QUOTE(lucid_dream @ Apr 13, 2007, 04:01 AM)

QUOTE(blake @ Apr 13, 2007, 01:54 AM)

The choices via von Neumann’s "abstract ego" are not limited by the known rules of quantum theory
That amounts to saying QM is not sufficient to explain biology.
What's wrong with avoiding Copenhagen references to an "observer" by having wave function collapse through decoherence? Or Bohm's deterministic interpretation which is in many ways superior to the Copenhagen interpretation?
I don't beleive that QM sufficiently explains the mind in whole, in fact quite frankly my personal opinon is that we operate in a "classical" sense almost all the time, this would be equivalent to "thinking" which I consider to be a passive process, concousiness kicks in in active, attention based mode when anomolies appear in the wave like interactions between our predicted inputs and our actually received inputs, which I beleive can be mathmatically described quite beautifully in a model I'm currently building, neuron spiking in my mind is simply the "wave crests" of these interactions as they occur and my model its biologically consistent with some minor changes to the "model" neuron, which begs for very small subtle changes which have tremendous impacts when considered on the whole, the ideas are strictly research based.

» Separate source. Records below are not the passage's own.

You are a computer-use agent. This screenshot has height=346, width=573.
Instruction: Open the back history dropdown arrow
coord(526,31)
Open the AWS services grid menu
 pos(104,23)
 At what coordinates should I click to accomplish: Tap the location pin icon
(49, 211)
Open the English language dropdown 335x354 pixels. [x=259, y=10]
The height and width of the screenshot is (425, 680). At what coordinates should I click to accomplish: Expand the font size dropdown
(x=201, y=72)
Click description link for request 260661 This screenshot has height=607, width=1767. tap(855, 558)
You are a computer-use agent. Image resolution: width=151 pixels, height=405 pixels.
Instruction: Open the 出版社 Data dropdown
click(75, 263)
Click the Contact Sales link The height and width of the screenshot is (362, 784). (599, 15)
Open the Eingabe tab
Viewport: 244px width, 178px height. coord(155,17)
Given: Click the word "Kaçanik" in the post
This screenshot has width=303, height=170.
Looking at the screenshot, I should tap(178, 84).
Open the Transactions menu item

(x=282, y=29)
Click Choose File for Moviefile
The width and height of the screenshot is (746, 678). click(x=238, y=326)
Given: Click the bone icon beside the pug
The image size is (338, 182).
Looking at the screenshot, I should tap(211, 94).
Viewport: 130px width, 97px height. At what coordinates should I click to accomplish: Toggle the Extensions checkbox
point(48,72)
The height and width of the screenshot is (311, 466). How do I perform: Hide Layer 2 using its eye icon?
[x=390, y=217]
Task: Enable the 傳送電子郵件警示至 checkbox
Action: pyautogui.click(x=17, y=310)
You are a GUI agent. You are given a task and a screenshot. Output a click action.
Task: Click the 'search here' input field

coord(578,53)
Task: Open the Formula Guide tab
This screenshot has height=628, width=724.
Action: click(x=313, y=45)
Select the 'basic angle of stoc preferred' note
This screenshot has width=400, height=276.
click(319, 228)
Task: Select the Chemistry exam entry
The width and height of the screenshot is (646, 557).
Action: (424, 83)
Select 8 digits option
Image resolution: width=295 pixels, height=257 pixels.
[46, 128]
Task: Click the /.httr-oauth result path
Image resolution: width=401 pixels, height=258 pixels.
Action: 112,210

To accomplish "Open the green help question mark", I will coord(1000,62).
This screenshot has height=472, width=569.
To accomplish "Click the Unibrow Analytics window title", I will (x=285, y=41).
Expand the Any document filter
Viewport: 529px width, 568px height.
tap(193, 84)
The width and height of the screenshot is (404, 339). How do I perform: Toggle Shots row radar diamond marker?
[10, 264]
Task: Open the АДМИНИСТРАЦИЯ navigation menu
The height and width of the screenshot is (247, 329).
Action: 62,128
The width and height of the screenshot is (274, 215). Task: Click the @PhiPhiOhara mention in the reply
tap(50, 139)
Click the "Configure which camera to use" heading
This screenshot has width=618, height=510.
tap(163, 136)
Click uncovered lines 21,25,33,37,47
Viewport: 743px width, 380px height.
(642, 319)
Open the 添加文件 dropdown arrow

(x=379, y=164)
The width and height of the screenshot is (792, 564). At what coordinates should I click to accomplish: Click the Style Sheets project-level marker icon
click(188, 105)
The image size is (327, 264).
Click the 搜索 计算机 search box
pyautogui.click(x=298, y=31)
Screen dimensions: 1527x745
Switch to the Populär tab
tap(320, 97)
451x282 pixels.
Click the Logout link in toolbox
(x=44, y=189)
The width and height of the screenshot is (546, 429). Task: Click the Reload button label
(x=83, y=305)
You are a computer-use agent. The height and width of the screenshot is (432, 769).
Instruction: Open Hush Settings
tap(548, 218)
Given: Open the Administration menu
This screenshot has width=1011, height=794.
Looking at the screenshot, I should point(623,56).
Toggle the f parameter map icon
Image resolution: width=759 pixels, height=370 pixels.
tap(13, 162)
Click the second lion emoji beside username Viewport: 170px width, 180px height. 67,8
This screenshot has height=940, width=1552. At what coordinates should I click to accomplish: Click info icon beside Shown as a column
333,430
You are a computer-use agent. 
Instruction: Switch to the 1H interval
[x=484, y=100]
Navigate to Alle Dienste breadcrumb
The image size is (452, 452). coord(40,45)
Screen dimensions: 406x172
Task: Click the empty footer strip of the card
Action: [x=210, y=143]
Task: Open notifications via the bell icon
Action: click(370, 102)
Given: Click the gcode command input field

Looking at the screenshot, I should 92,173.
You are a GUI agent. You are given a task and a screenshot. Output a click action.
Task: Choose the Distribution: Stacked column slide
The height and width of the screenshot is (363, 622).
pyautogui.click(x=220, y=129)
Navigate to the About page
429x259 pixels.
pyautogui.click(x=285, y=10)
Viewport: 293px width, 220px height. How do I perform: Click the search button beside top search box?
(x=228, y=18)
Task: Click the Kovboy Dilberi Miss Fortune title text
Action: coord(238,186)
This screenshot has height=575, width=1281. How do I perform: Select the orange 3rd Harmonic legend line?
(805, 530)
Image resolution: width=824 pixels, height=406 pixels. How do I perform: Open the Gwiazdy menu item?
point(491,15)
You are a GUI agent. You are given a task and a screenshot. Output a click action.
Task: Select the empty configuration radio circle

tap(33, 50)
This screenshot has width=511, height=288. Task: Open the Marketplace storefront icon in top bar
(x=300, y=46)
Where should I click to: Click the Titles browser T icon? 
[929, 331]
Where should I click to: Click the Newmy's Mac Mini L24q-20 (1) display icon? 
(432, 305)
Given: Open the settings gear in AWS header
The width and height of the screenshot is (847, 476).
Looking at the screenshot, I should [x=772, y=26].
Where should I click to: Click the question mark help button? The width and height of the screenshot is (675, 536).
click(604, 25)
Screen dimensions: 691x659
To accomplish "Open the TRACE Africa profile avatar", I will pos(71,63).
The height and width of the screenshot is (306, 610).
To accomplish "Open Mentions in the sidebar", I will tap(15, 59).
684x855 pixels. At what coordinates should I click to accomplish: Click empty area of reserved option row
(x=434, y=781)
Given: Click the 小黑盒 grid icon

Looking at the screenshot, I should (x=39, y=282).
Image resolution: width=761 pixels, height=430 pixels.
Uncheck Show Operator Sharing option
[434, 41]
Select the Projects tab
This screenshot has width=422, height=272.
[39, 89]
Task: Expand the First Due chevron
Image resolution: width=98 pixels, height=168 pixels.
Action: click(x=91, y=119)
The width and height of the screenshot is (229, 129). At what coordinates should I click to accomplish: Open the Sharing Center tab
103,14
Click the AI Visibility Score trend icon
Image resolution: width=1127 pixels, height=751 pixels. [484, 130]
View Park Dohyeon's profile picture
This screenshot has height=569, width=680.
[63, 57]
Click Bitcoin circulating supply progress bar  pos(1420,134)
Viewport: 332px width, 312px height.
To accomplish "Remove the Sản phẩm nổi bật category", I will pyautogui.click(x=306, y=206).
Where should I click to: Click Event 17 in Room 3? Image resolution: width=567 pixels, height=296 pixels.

Decoherence is fine with me, in fact kill Copenhagen ( which in my estimation is quite subjective ) and use many worlds/universes, pick your collapse methodology, Neumann never specified between the yes and no choice at all in his writings. The choice being made by nature at large, his point was that the choice of
which specific question would be posed what was in the hands of the agent, and that that the choice made "observes" a "quantum like probability rule".
I am a Bohm fan. His pilot waves are beautiful and well defined mathmatically, they are lost in his infinite tower and implicate order, and is less mathmatically appealing, perhaps I have a naive understanding of it.
In summary, I'm trying to integrate and model a system that exihibits mind/brain interaction in a testable way. Biological significance is important and a factor, but if someone asked me to built a locomotive device and the wheel did not exist, i wouldn't be upset if my rapidly moving 4 legged running robot failed, I beleive in a quantum like computer, I'm sure it can be modeled and created in software, and I don't feel the desire or necessity to approach absolute zero or flip atoms around to do it.